= National camp =

Right-wing Israeli political alliance

In Israeli politics, the national camp (המחנה הלאומי) or right-wing bloc is an informal coalition of nationalist and right-wing, religious conservative political parties that since 1977 has frequently co-operated to form governments.

The coalition is led by Likud, and includes parties to its political right, such as Otzma Yehudit and the Religious Zionist Party, as well as religious parties. Generally, the two Haredi parties (Shas and the United Torah Judaism alliance) align with Likud. In the past, the coalition has included the National Religious Party, the National Union, Gesher, Tkuma, The Jewish Home, the New Right (until 2020), and Yisrael Beiteinu (until late 2019).

==Right-wing bloc==
Following the September 2019 Israeli legislative election, Israeli Prime Minister Benjamin Netanyahu formed a "right-wing bloc" for the purposes of coalition negotiations, consisting of Likud, Shas, United Torah Judaism and Yamina, that would support Netanyahu as Prime Minister. In February 2021, Yamina left the bloc to pursue negotiations with opposition parties, and the Religious Zionist Party, which had split from Yamina, also declined to sign on, despite supporting Netanyahu as Prime Minister. However, the Religious Zionist Party later rejoined the bloc and participated in bloc meetings.

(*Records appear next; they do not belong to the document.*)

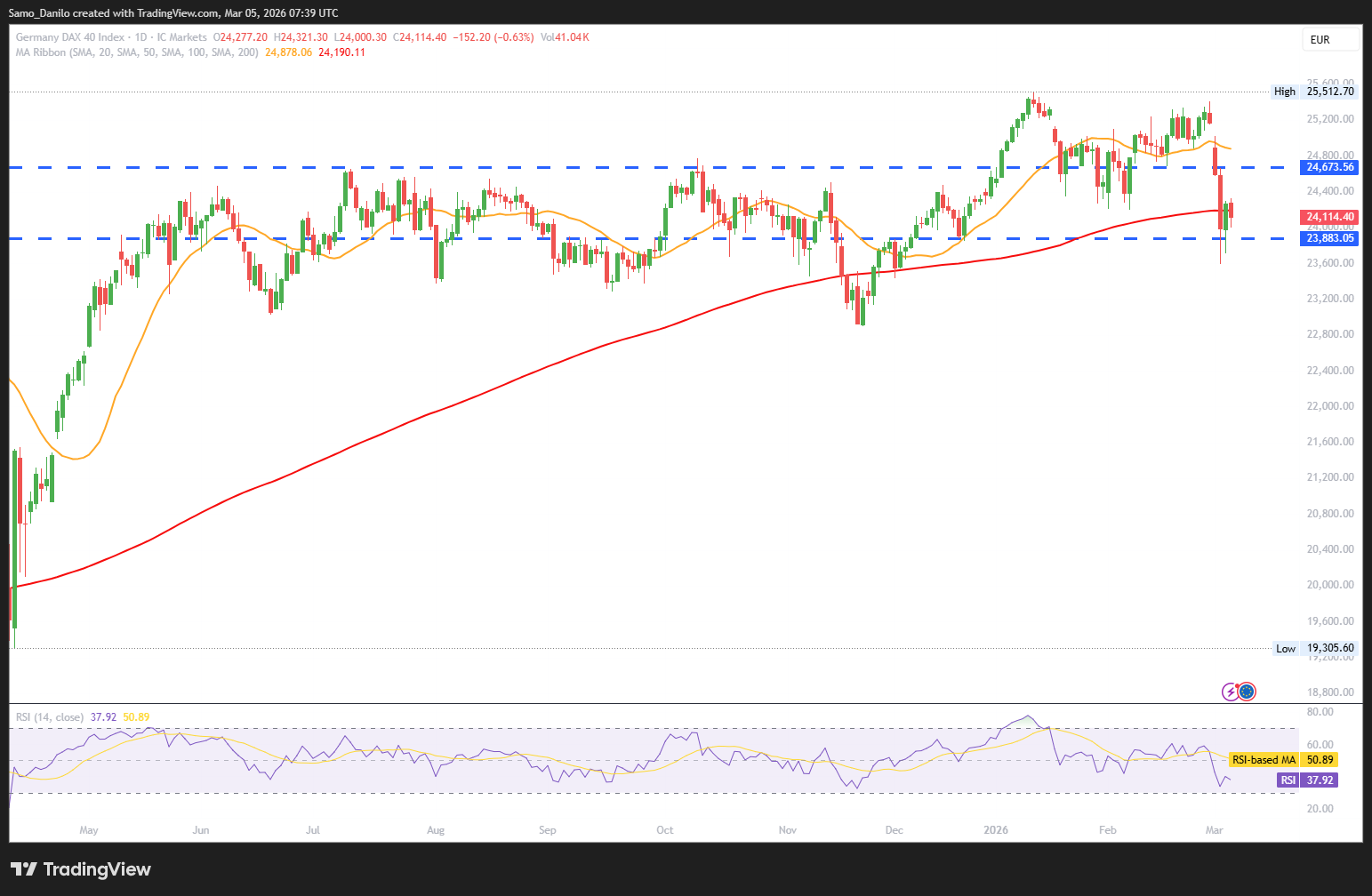Click the Oct label on time axis
This screenshot has height=896, width=1372.
pos(664,830)
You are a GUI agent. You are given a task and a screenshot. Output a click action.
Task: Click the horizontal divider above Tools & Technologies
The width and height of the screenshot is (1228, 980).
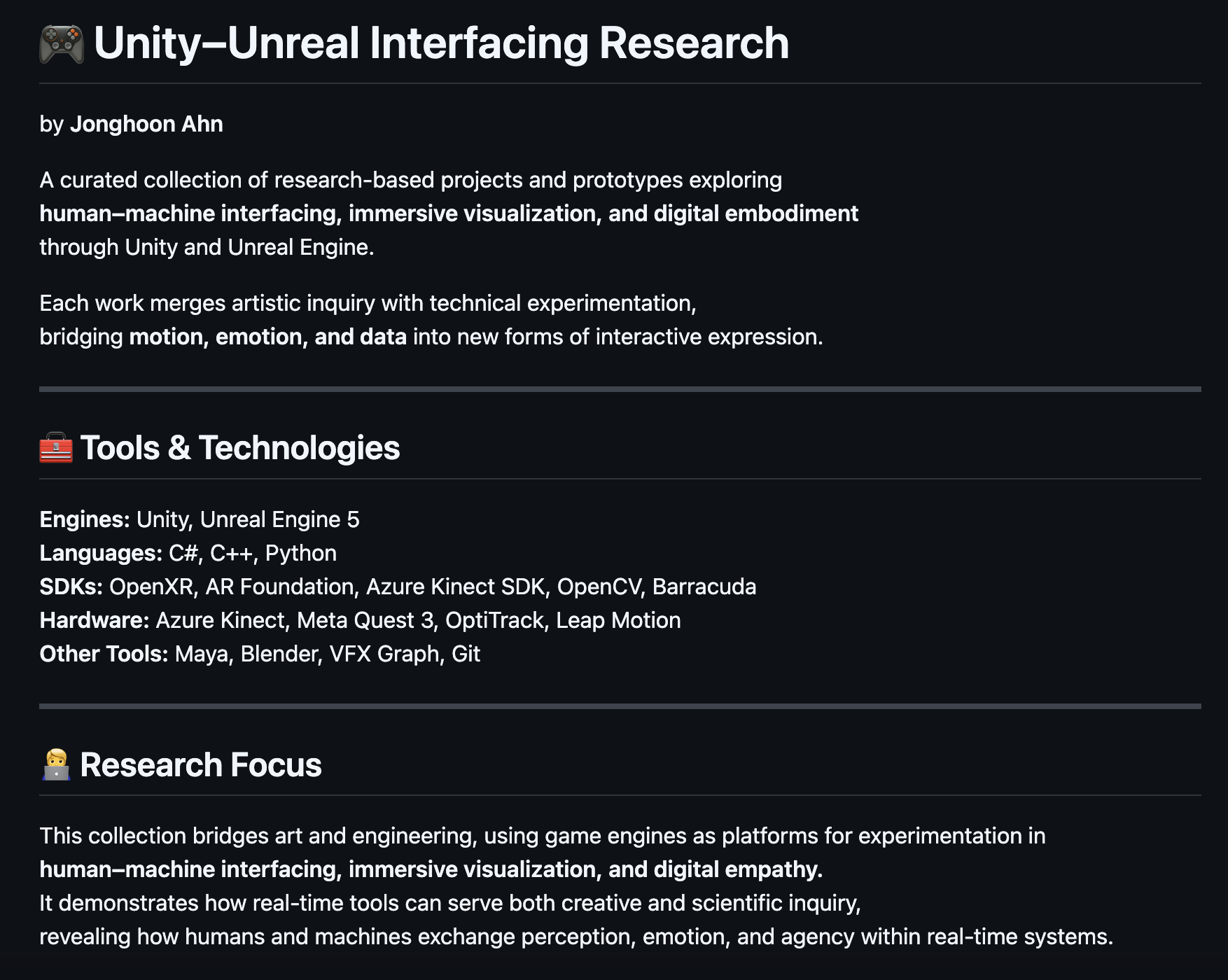620,389
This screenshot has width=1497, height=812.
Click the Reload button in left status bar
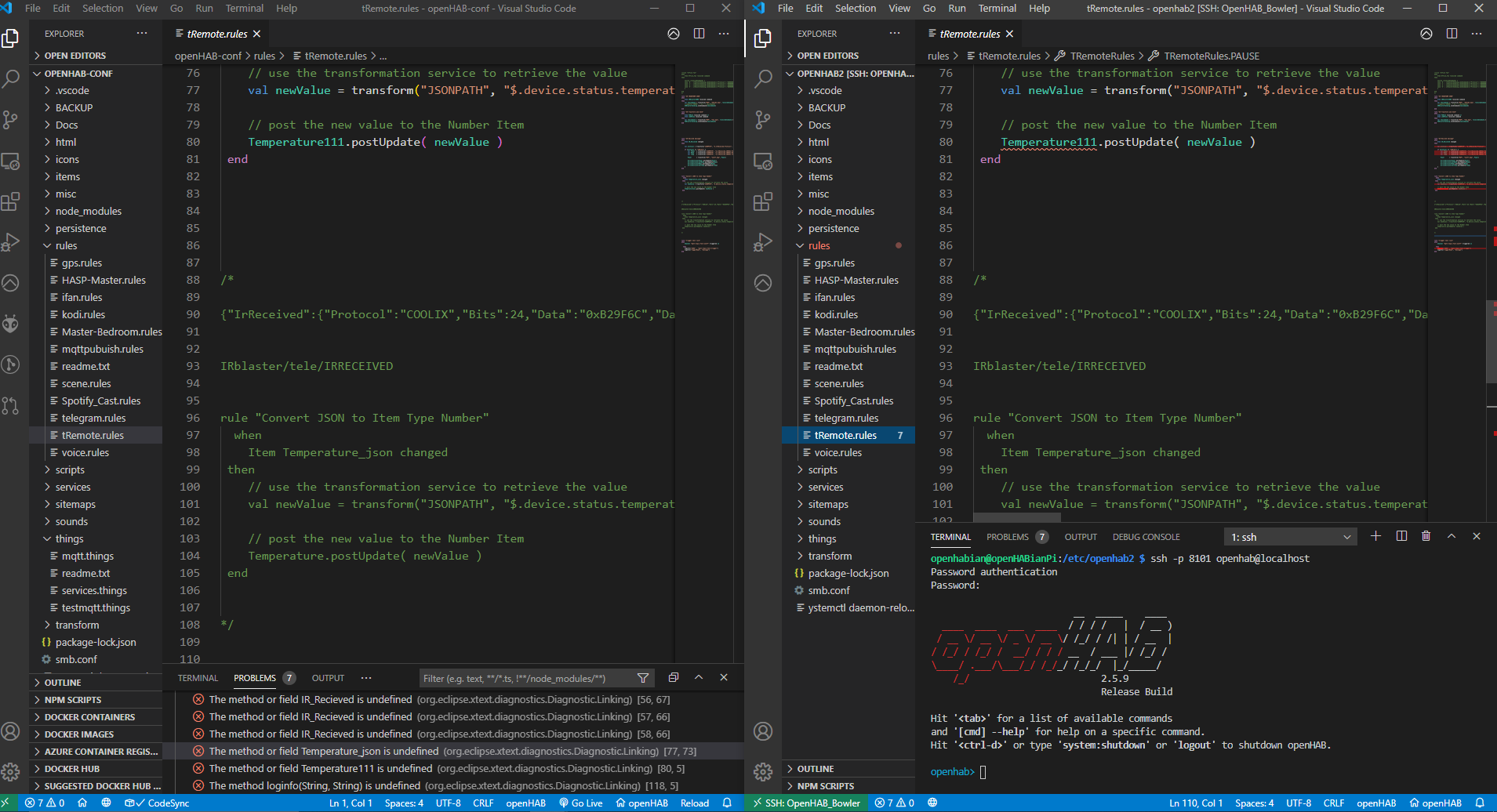click(694, 803)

Following the fall of the Netanyahu government in June 2021, the four parties of the right-wing bloc went into the opposition, but continued to hold regular joint meetings in Netanyahu's office.

The bloc returned to power under Netanyahu's leadership following the 2022 Israeli legislative election, forming the thirty-seventh government of Israel.

==Composition==

===Current===

| Name |  |  | Years | Position | Ideology | Leader | MKs |
|---|---|---|---|---|---|---|---|
|  | Likud |  | 1977–present | Right-wing | Conservatism (Israeli) | Benjamin Netanyahu | 32 / 120 |
|  | Shas |  | 1984–present | Social:Right-wing Fiscal: Center-left | Religious conservatism (Sephardi-Haredi) Social Democracy | Aryeh Deri | 11 / 120 |
|  | United Torah Judaism |  | 1992–present | Social:Right-wing Fiscal: Center-left | Religious conservatism (Ashkenazi-Haredi) Social Democracy | Yitzhak Goldknopf | 7 / 120 |
|  | Religious Zionist Party |  | 2023–present | Far-right | Religious Zionism Ultranationalism | Bezalel Smotrich | 7 / 120 |
|  | Otzma Yehudit |  | 2013–present | Far-right | Kahanism | Itamar Ben-Gvir | 6 / 120 |
|  | New Hope |  | 2023–present | Centre-right to right-wing | National liberalism | Gideon Sa'ar | 4 / 120 |
|  | Noam |  | 2019–present | Far-right | Religious Zionism Social conservatism | Avi Maoz | 1 / 120 |

===Right-wing parties not in the bloc===

| Name |  | Years | Position | Ideology | Leader | MKs |
|---|---|---|---|---|---|---|
|  | Yisrael Beiteinu | 1999–2019 | Right-wing | Conservatism (Israeli) National liberalism | Avigdor Lieberman | 6 / 120 |

In January 2022, Israeli Prime Minister Naftali Bennett suggested he was planning to form a "new national camp" with Yamina, Yisrael Beiteinu and New Hope, excluding Likud. The three parties parted their ways during the collapse of 36th Cabinet of Israel.

In August 2024, Gideon Sa'ar, the leader of New Hope, called for the unification of what he described as the "liberal right-wing camp", which would also include Yisrael Beiteinu and Bennett's New Right.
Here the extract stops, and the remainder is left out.